J-L. E. : C’est difficile de répondre à cette question car il m’est impossible de faire un choix. Toutes mes expéditions ont une particularité et elles m’ont toutes apporté quelque chose dans la construction de mes nouveaux projets. Chacune est une entreprise qui a nécessité de trouver des moyens humains et financiers. Etre explorateur c’est être entrepreneur. J’invente ma vie, mes projets et mes différentes expéditions à plusieurs ou seul m’ont appris qu’on ne repousse pas ses limites mais qu’on les découvre. Il m’a fallu et il me faut encore faire preuve de persévérance. Mes projets allument une lumière en moi, j’ai le sentiment d’avoir trouvé quelque chose qui m’anime, me passionne et me donne l’énergie de continuer et d’avancer. Bien sûr, il y a des seuils de découragement, des paliers à franchir mais le plus important est de ne pas négliger notre désir, de garder la voie et rester concentré sur ce qui nous anime.

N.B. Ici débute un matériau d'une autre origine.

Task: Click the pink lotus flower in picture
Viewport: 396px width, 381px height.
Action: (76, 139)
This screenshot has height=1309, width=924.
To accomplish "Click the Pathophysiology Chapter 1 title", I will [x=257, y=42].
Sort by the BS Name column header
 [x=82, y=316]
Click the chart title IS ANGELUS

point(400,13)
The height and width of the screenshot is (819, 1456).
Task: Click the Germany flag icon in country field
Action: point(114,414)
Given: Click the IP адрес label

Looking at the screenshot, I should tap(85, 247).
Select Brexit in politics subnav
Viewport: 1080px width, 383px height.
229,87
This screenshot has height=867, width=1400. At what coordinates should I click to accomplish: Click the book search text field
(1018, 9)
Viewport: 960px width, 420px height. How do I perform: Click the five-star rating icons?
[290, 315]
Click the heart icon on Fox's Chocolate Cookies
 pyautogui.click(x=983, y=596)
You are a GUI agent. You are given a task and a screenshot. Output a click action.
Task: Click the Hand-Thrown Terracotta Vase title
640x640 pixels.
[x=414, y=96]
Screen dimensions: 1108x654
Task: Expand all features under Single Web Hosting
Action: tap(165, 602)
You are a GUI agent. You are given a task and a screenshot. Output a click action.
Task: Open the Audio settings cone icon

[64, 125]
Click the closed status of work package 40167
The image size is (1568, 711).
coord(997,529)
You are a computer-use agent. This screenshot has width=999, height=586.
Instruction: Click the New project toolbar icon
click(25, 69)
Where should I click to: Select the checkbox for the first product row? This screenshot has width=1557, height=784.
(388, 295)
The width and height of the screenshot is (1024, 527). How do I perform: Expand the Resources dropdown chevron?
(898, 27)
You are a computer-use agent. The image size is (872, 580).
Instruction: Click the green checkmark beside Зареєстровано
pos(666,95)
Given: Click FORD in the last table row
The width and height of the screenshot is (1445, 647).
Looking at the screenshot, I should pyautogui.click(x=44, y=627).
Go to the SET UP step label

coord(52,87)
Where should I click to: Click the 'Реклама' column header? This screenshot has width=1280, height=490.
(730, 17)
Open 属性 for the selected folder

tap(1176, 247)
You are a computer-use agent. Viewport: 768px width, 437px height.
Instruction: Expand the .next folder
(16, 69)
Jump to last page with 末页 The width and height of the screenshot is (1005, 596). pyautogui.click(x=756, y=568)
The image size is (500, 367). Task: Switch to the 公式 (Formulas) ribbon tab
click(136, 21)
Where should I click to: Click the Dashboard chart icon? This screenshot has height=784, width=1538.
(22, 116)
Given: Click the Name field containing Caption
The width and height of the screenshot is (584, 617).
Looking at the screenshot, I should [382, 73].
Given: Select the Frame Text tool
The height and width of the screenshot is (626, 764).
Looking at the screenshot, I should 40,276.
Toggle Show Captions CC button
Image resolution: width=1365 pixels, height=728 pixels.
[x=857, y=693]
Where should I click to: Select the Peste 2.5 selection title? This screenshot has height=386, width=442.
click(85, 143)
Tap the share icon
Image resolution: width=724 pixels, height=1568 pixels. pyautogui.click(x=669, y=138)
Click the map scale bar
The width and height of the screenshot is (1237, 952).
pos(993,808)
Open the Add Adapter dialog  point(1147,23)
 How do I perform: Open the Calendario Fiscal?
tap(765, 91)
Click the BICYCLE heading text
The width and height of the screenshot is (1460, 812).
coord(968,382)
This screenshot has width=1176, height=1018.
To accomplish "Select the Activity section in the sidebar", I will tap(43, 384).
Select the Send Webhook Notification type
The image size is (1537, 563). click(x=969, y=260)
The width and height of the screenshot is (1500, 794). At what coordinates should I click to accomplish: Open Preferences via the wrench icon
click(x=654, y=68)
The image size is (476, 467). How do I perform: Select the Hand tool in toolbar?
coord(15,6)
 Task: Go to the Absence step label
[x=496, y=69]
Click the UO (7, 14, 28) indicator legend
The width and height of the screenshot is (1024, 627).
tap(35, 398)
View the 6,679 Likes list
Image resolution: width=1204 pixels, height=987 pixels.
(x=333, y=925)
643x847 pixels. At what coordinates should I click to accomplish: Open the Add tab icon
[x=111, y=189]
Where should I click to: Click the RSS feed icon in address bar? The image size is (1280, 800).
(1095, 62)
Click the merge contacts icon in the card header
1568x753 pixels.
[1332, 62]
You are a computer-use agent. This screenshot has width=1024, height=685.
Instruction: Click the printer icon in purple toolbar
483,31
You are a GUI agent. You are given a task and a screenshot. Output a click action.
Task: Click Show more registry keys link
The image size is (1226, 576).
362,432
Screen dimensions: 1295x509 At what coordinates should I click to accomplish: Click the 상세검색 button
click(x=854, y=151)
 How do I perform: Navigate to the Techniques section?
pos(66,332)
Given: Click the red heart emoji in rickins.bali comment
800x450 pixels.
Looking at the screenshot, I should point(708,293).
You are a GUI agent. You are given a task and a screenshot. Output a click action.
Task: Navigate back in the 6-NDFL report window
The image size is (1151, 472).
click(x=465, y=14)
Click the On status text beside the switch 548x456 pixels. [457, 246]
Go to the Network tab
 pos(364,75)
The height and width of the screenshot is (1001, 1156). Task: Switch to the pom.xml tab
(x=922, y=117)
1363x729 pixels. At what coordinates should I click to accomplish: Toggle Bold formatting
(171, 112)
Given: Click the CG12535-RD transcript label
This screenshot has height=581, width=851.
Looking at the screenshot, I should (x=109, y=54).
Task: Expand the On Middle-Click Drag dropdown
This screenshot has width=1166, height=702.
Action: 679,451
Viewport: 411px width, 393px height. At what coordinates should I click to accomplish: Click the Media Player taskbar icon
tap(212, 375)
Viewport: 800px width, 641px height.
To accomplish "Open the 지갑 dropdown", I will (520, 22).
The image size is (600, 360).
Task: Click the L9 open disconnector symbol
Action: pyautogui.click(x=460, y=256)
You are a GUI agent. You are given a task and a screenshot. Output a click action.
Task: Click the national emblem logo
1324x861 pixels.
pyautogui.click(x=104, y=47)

Avec votre notoriété et les nombreuses expéditions que vous avez menées, êtes-vous encore confronté à des difficultés pour mener à bien vos projets ?

J-L. E. : Contrairement à ce que l’on pourrait penser, oui je suis toujours confronté à des difficultés dans les projets d’expéditions que je lance. Cependant, avec l’expérience, j’ai appris comment les faire grandir et comment trouver les mots justes pour en parler et réussir à embarquer dans mon aventure ceux et celles qui m’aideront à faire remonter le rêve à la surface. Il ne faut surtout pas perdre patience, prendre le temps, et ne pas avoir peur d’être ambitieux. C’est ce que j’essaye d’enseigner aux personnes qui m’entourent sur ces projets. Le projet Polar Pod que je dirige actuellement en est encore l’exemple. Cela fait 7 ans que nous y travaillons. Le soutien entre 2010 et 2012 d’universités américaines, suite à des interventions aux Etats-Unis, a permis d’apporter la caution nécessaire à notre projet auquel participent aujourd’hui 42 institutions de 12 pays, dont bien sur un nombre important de scientifiques français. Le Président Macron a annoncé le soutien de l’Etat au One Planet Summit ainsi que celui du Ministère de l’Environnement. Il me revient de réunir les fonds auprès de partenaires dans le cadre d’un partenariat public-privé. Il a fallu du temps pour obtenir ces soutiens mais c’est une vraie reconnaissance du travail accompli par l’équipe qui porte cet ambitieux projet.